### Exercise aim
Copy the rows word for word from the line with "You are a computer-use agent. Image resolution: width=1302" through the end of the rows, leaving out the pictures.

Item coordinate data

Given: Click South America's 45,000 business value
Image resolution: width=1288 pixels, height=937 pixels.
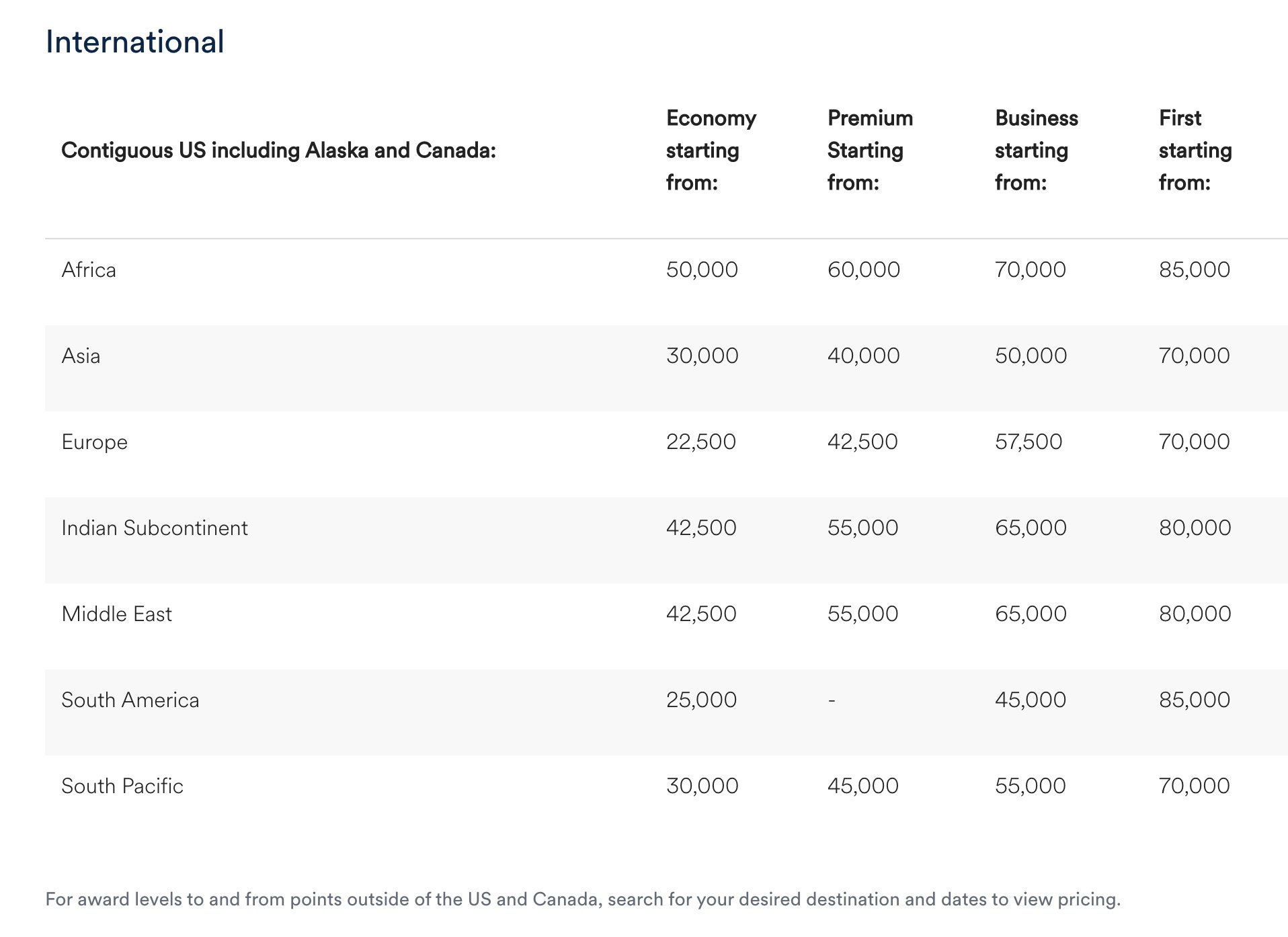Looking at the screenshot, I should (x=1030, y=700).
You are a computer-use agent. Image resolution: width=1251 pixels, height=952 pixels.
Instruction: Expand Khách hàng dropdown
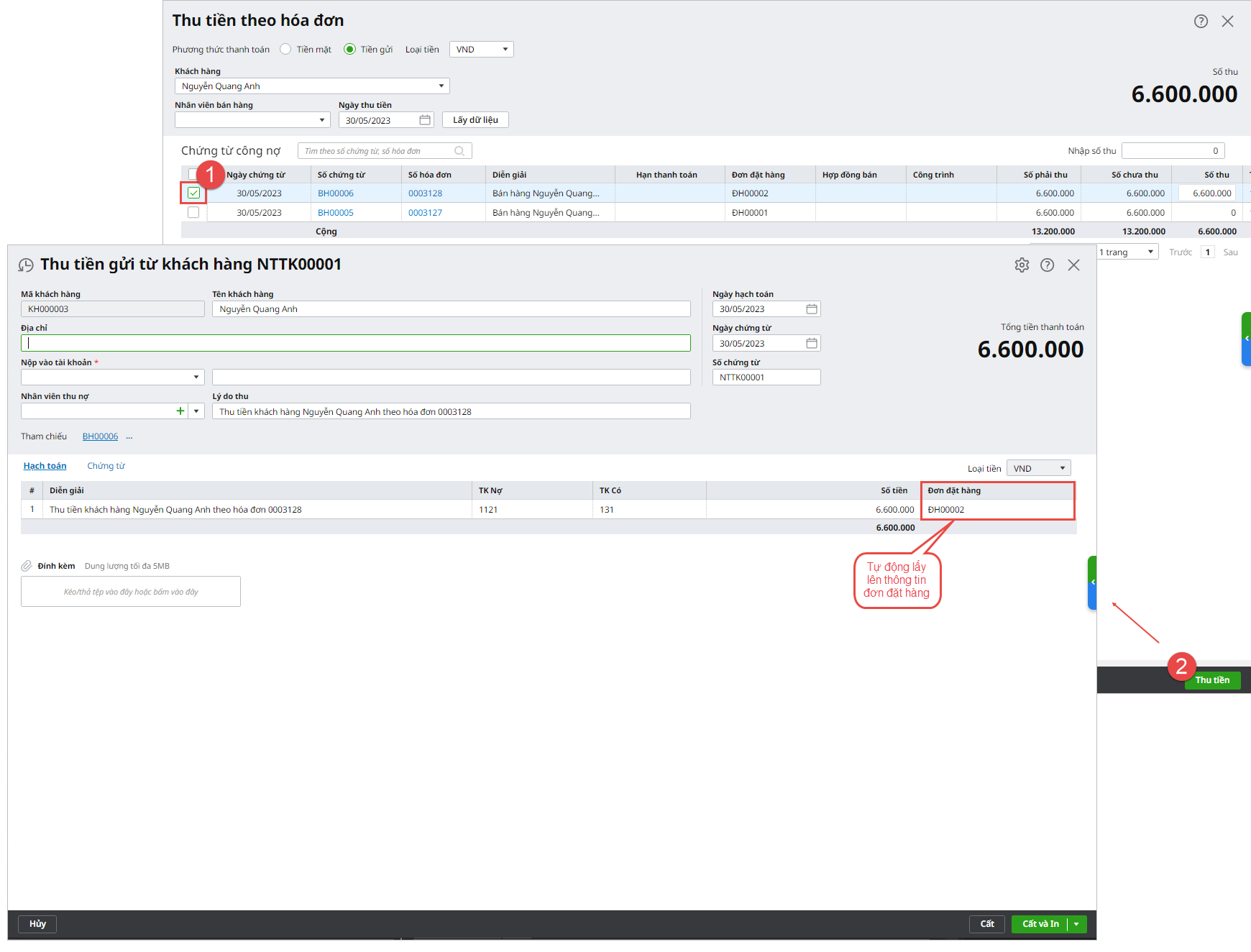point(441,86)
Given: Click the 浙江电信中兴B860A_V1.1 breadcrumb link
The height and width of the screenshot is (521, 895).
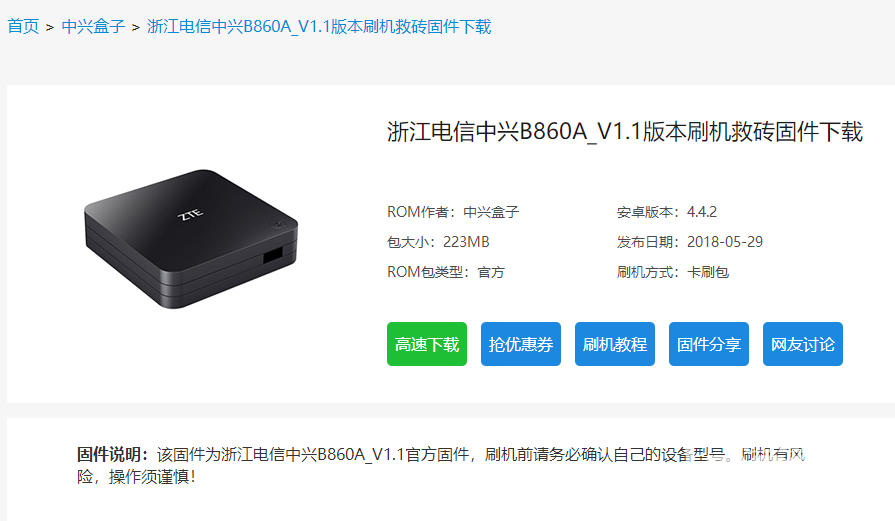Looking at the screenshot, I should [x=319, y=26].
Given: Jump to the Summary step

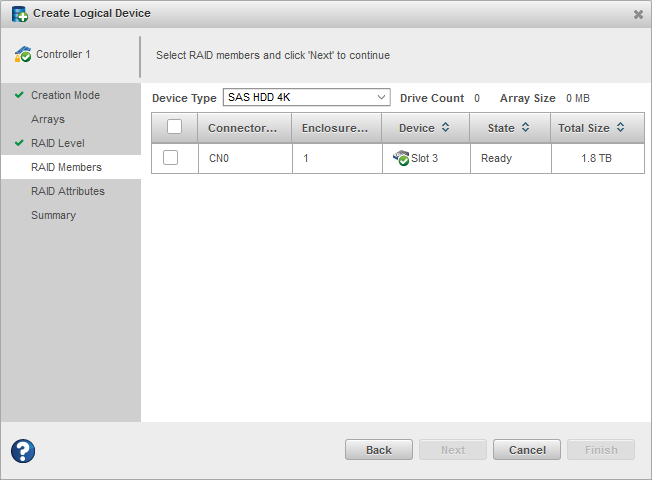Looking at the screenshot, I should tap(53, 215).
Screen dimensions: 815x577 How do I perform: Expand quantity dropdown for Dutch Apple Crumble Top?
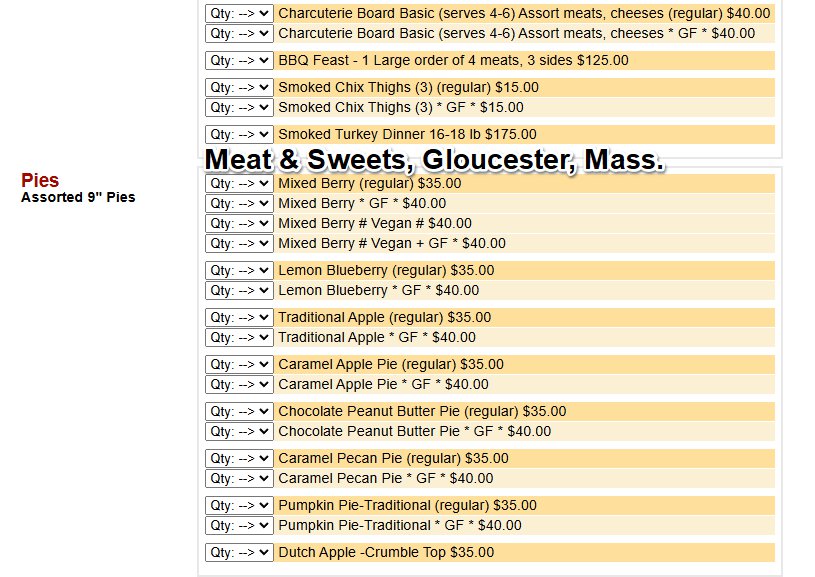click(x=239, y=553)
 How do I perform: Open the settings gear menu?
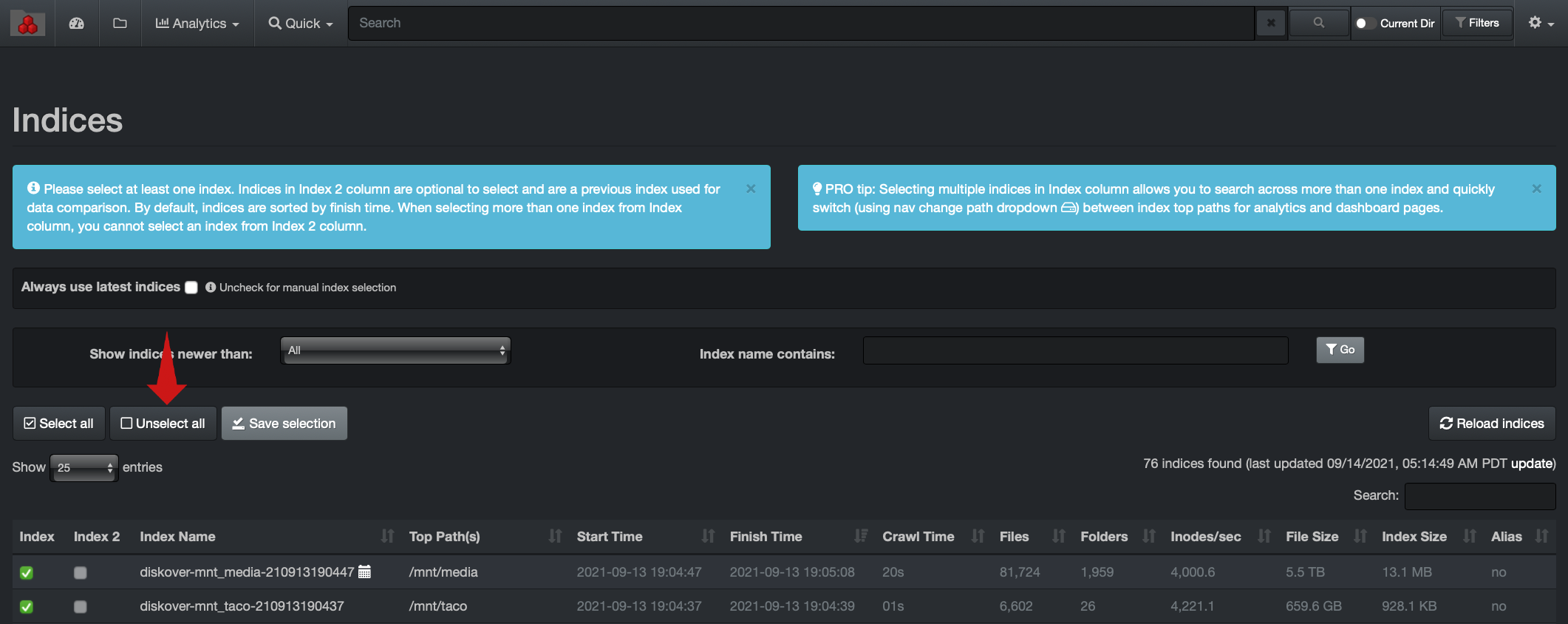pos(1540,24)
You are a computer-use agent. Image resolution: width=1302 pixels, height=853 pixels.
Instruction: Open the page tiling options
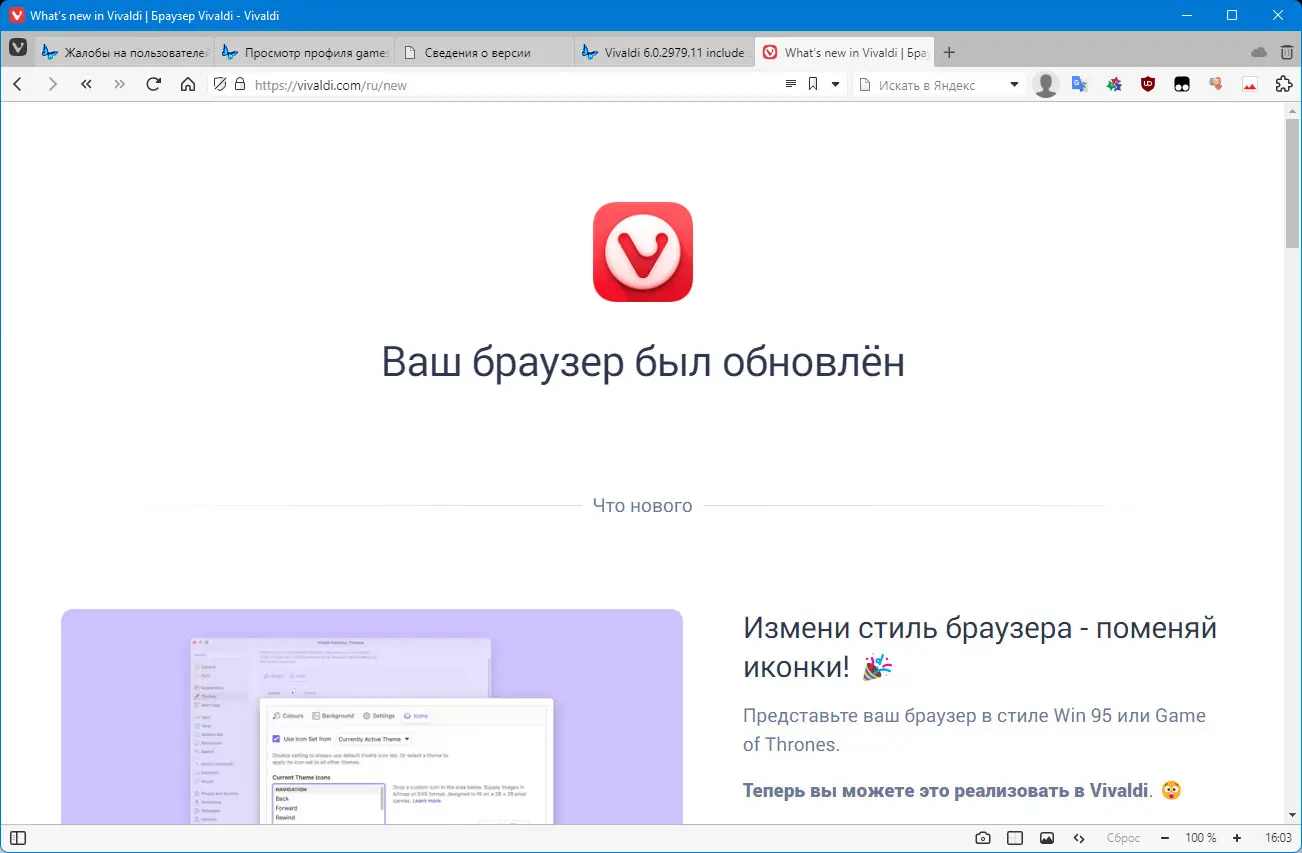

### Solution to this task
You are a computer-use agent. Image resolution: width=1302 pixels, height=853 pixels.
Instruction: Open the page tiling options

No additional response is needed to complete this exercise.